Special Tails Belong On Every Trail
At 12 years old, my life changed forever when I began experiencing symptoms that were later diagnosed as incurable. All of a sudden I was dealing with non stop fainting, physical instability, allergic reactions, low blood pressure, and more. It turned out I was living with numerous rare chronic conditions such as Ehlers Danlos Syndrome, Dysautonomia, Hereditary Angioedema, and a Mast Cell Disease.
After trying more than a few treatment plans and navigating the complexities of disability, I realized that the best medicine wasn’t a pill that I should take, but rather the company of a four legged friend that would ease the agony.
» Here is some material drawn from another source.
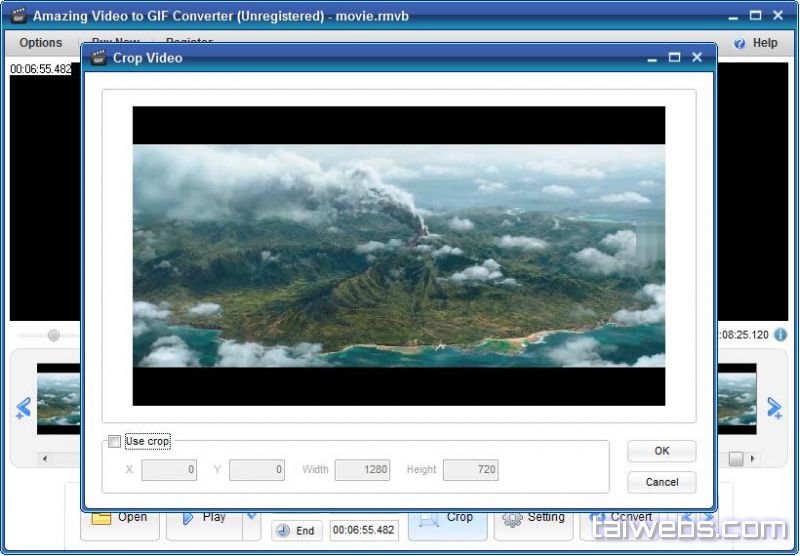Click the next frame right arrow icon
The image size is (800, 556).
[x=774, y=407]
And so, at 24 years old, rather than excluding myself from life, I learned to embrace it with the help of Zander.
Zander is a four year old German Shepherd, who is my Medical Alert Service Dog. He was selected and task trained to provide specific help to my conditions, such as mobility assistance, item retrieval, carrying medication, alerts to medical episodes, nervous system regulation, and even offering therapeutic relief. And, perhaps my favorite skill of all, transforming the outdoors from a place of uncertainty where I felt didn't belong, to a place of enjoyment.
Before I got Zander, my life was lived out of hospitals, clinics, and infusion centers. I couldn’t explore the outdoors, it felt like just a dream I wished to embark on. To put simply, I didn’t feel like I was ‘living’; I was just existing.
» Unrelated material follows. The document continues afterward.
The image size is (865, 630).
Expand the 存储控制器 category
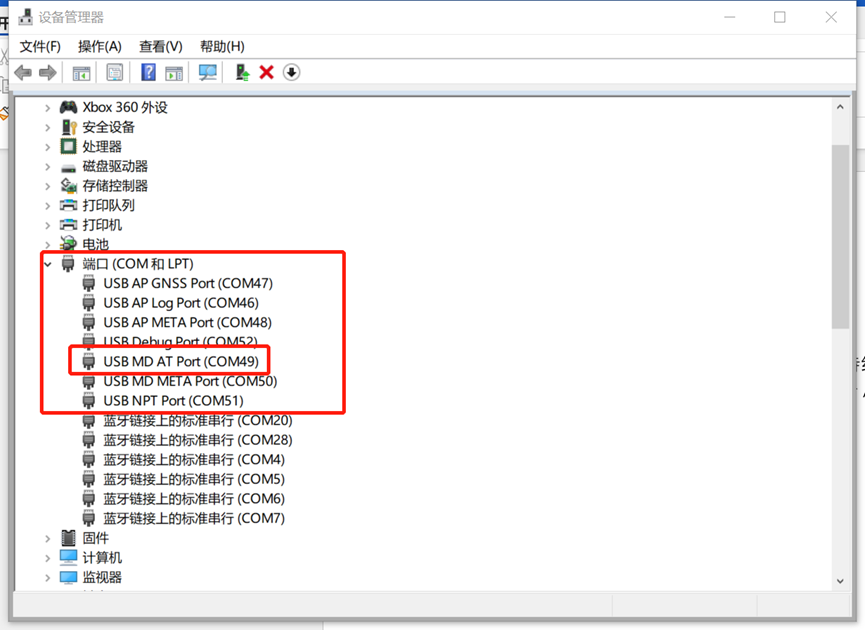pos(47,186)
But, Zander’s abilities helped motivate me. All of a sudden I had the tools and resources I needed to tackle hikes, soak up viewpoints, go camping, and more. Together, we explored everywhere from local parks in our home state of Wisconsin, to the mountain tops in The Great Smoky Mountains. We visited the sandy shores of Myrtle Beach all the way to Arches National Park, and other iconic places in between.
Zander’s beauty not only comes in the form of his physical appearance, but seeing my potential while knowing my limitations. Even when it's difficult and I am feeling unwell, he helps me embrace what it means to be an explorer. You see, nature wasn’t formed with accessibility in mind, but with adaptations, we can navigate it with confidence. And through his companionship, he’s given me the strength to become a voice for the disabled and encourage those of various abilities to know their rights in the outdoors.
For example, although pets are not allowed in certain areas of National Parks, Zander and other legitimate service dogs are protected by the Americans with Disabilities Act. These furry friends serve as a visible reminder that task trained teams like Zander and I have a right to be in all places and spaces.
Also, although not required, Zander wears a service dog vest to remind people his assistance is vital to me. (If his vest doesn’t get people’s wheels turning, his Ruffwear "hiking" boots always capture the eye of fellow explorers. He’s the visibility to my invisible illnesses.)
Having the general public know the rules and regulations for service dogs like Zander helps create a more wholesome experience for the disabled and increases safety and inclusiveness. Here are a few things to look out for to help improve and support life for service animals and their owners:
- Owners of non-service dogs should consider leaving their pets at home or keeping them in designated areas where they are allowed. This ensures service animals are able to do their jobs without distraction.
- Those who work and volunteer at outdoor recreation areas should be advocates and friends in the fight against inaccessibility.
- When walking on trails, allow service dogs and their owners to have the right of way.
- If you are passing a service dog owner on a trail, notify them of any hazards that may be present (such as downed tree limbs).
- Notify service dog owners of any visible wildlife. (Service dog owners should take into consideration the wellbeing of their dog’s stress level and the behavior of wildlife when exploring.)
- If you see a service dog performing a task, do not interrupt the service dog from completing that task. For example, if a disabled person drops their water bottle and commands their service dog to pick up their water bottle, do not pick up the water bottle before the dog can.
- Remember that not all disabilities are visible and not all needs are the same. There are multiple types of service dogs and owners with disabilities that require them.
- If a service dog owner asks for help during an emergency, check the owner’s wrist for a medical alert ID band or examine the service dog’s vest for additional information about the owner’s illness or disability.
- Service dog owners and others should always practice Leave No Trace.
- Know the ADA guidelines: The ADA reminds people that they can only ask someone two questions pertaining to animals:
Until there’s a cure or resolution for those who have disabilities, there will be a dog with a special job. It is my hope that everyone, regardless of who they appear to be, or what limitations they may have, feel empowered to take up space in outdoor spaces.
Zander has taught me that the greatest adventure isn’t always checking off our next National Park or tackling a cross country road trip, but sometimes, the greatest adventure is just navigating life with disability, in a world of inaccessibility. Through him, I found my lifeline that allows me to put one foot and one paw in front of another.